NEW DELHI: In a big step forward on data privacy, the report submitted by Justice Srikrishna calls for focus on individual users’ content. India is one step closer to having its first data privacy law after a committee headed by Justice BN Srikrishna proposed a draft Personal Data Protection Bill that could form the basis of the country’s first data privacy law.
The bill essentially provides a framework and proposes regulations on how personal data is to be handled by various entities, including the state. The committee was set up in 2017 to look into and recommend a legislative framework for data privacy and to study and identify key data protection issues.
There are exemptions to the bill such as consent under special circumstances. A key exemption here is when there is a need to access the data on citizens for national security reasons, there will be an exception made from the key rules that protects data. A key point to be made with regards to this particular exemption is that it applies only when it is authorized by law. Similar exemptions have been included for personal data when it comes to police investigations or prosecution for an offence.
The bill in question has individual consent as its main theme. The report, in a broader sense stated that a law to protect data would entail “individual privacy, ensure autonomy, allow data flows for a growing data ecosystem, and create a free and fair digital economy”. Justice Srikrishna outlines the three tenants of the policy – protection of citizens’ rights, clear definition of the responsibilities of the state and data protection not coming at the cost of trade and industry.

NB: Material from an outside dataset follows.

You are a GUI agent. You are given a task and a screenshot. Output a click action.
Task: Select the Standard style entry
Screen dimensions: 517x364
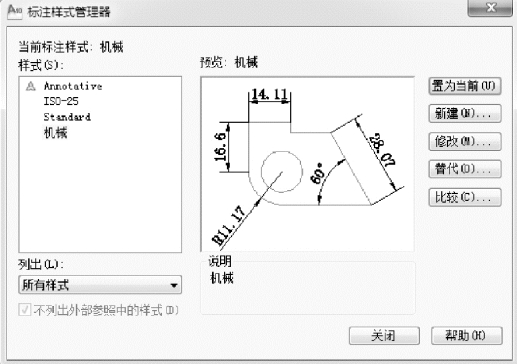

In the report, the committee stated that the existing laws in India did not protect an individual’s data privacy. The bill also outlines the penalties and punishments in case of any deliberate misuse of the data. For companies that violate the law, a fine ranging from Rs.5 crore or 2% of worldwide turnover to Rs.15 crore or 4% of worldwide turnover. For individuals, depending on the sensitivity of the data, a 3 or 5 year jail term.
With respect to Aadhaar and UIDAI, the committee did recommend two changes to the Aadhaar Act with respect to classifying requesting entities into two kinds - those who can request for authentication and those who are limited to verifying the identity of individuals offline. The committee wants Aadhaar data to be better safeguarded. The committee recommended that the UIDAI must be autonomous, “the UIDAI must be autonomous in its decision-making, functioning independently of the user agencies, in the government and outside it, that make use of Aadhaar”.
Former Chairman of UIDAI, Nandan Nilekani praised the report and the committee’s work saying in part, “It reflects original thinking, and addresses both opportunities and challenges that are specific to India”. The Supreme Court recently declared the right to privacy as a fundamental right.
As the new bill comes to fruition, it would apply to data being collected, processed, disclosed and shared within Indian territory. Any and all personal data will need to be stored on servers located within India. In case there is a need to transfer any data outside the country, they will be subject to safeguards.
One of the recommendations of the committee is the setting up of a Data Protection Authority which would protect the interests of data principals, prevent misuse of personal data and ensure compliance with the safeguards and obligations. This would be done under data protection frameworks of corporations, governments or another entity that processes personal data; they are known as ‘data fiduciaries’. These data fiduciaries will have conduct audits and have a data protection officer.
The introduction of the bill into parliament, when it does happen, will come at pertinent time when the conversation around data security is more widespread.